Markets have showed signs of optimism, with European shares opening higher and oil prices rising despite a record number of new COVID-19 infections in the United States.
They rose across the US by at least 39,818 on Thursday, the largest one-day increase of the pandemic. The governor of Texas temporarily stopped the state’s reopening on Thursday as infections and hospitalisations surged.
But European shares opened higher on Friday, with the Stoxx 600 up 0.8 per cent and London’s FTSE 100 up 1.0 per cent at 0736 GMT (1736 AEST).
The MSCI world equity index, which tracks shares in 49 countries, was up 0.3 per cent, extending gains from late on Thursday.
“Even though we continue to see some pretty scary virus numbers coming out of the US, it’s not really dented sentiment – not to any sustained degree at least,” said Timothy Graf, head of EMEA macro strategy at State Street Global Advisors.
The possibility of a second coronavirus wave and renewed lockdowns has limited market impact because if lockdown measures resume then markets expect this to raise the likelihood of more fiscal support for economies.
“There is a disconnect between what you feel should be the case looking at virus numbers and equities and riskier currencies holding up relatively well and volatility receding, but at the same time we’ve never seen a policy response like this, not in the last 80 years at least,” Graf said.
Having risen between 0500 and 0700 GMT, the dollar fell in early London trading to 97.317 against a basket of currencies by 0745 GMT.
The riskier New Zealand dollar was up 0.2 per cent, having spent most of June at the level it was at before the coronavirus crisis for markets peaked in March.
Oil prices rose on Friday, extending gains on optimism about a recovery in fuel demand worldwide, despite signs of a revival in US crude production.
US West Texas Intermediate (WTI) crude futures gained 26 cents, or 0.7 per cent, to $US38.98, while Brent crude futures rose 36 cents, or 0.9 per cent, to $US41.41.
The US Senate passed legislation that would impose mandatory sanctions on people or companies that back efforts by China to restrict Hong Kong’s autonomy, in another potential Sino-US flashpoint.
To become law it must also pass the House and be signed by President Donald Trump.

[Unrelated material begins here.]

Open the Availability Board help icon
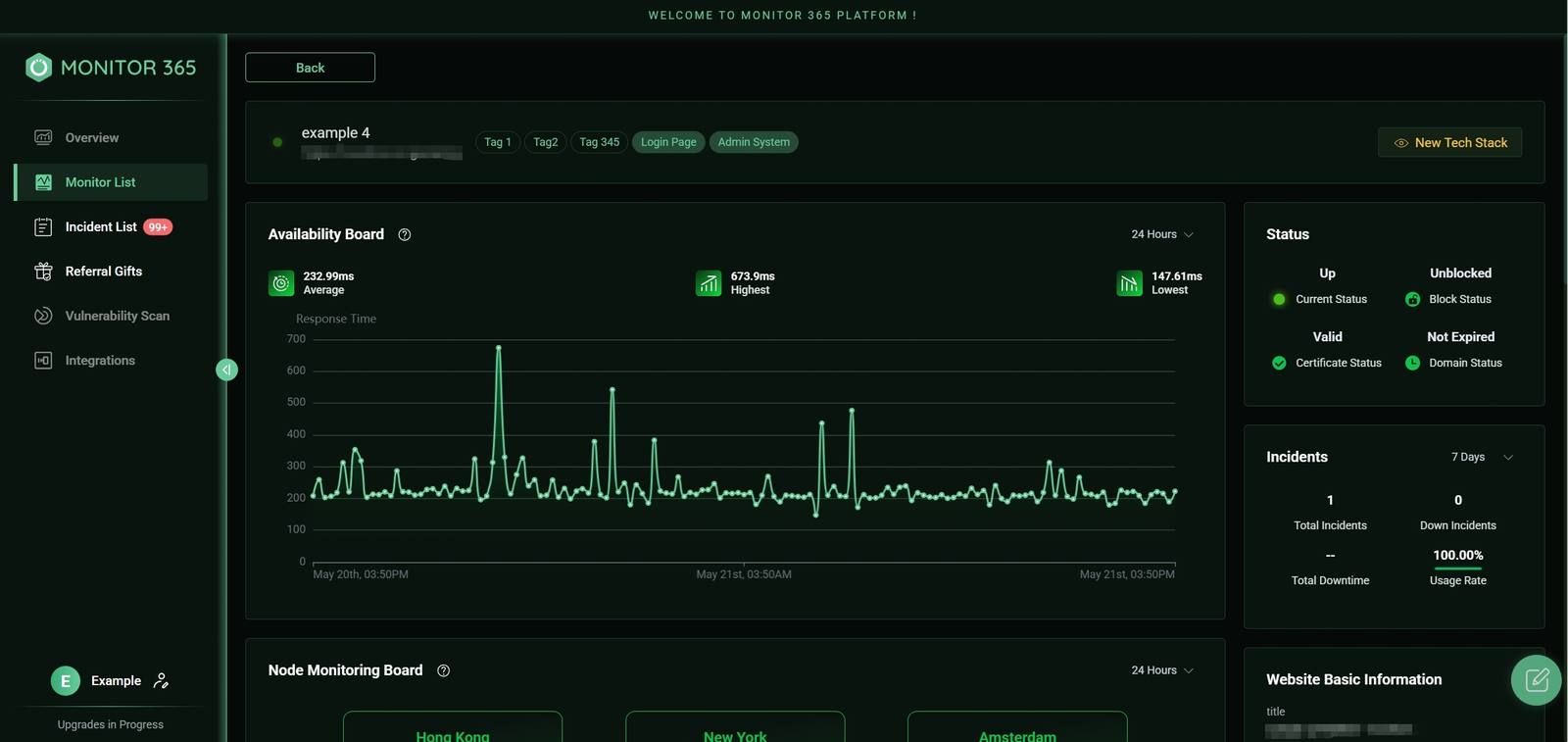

Support for pro-democracy demonstrations in Hong Kong has slipped, though retains the backing of a slim majority, a survey conducted for Reuters showed.
But demand for safe euro zone government debt was little changed, with Germany’s 10-year Bund yield close to monthly lows, at -0.479 per cent.
The yield on benchmark 10-year Treasuries was steady at 0.6725 per cent. Gold edged up slightly to $US1,763.65 an ounce.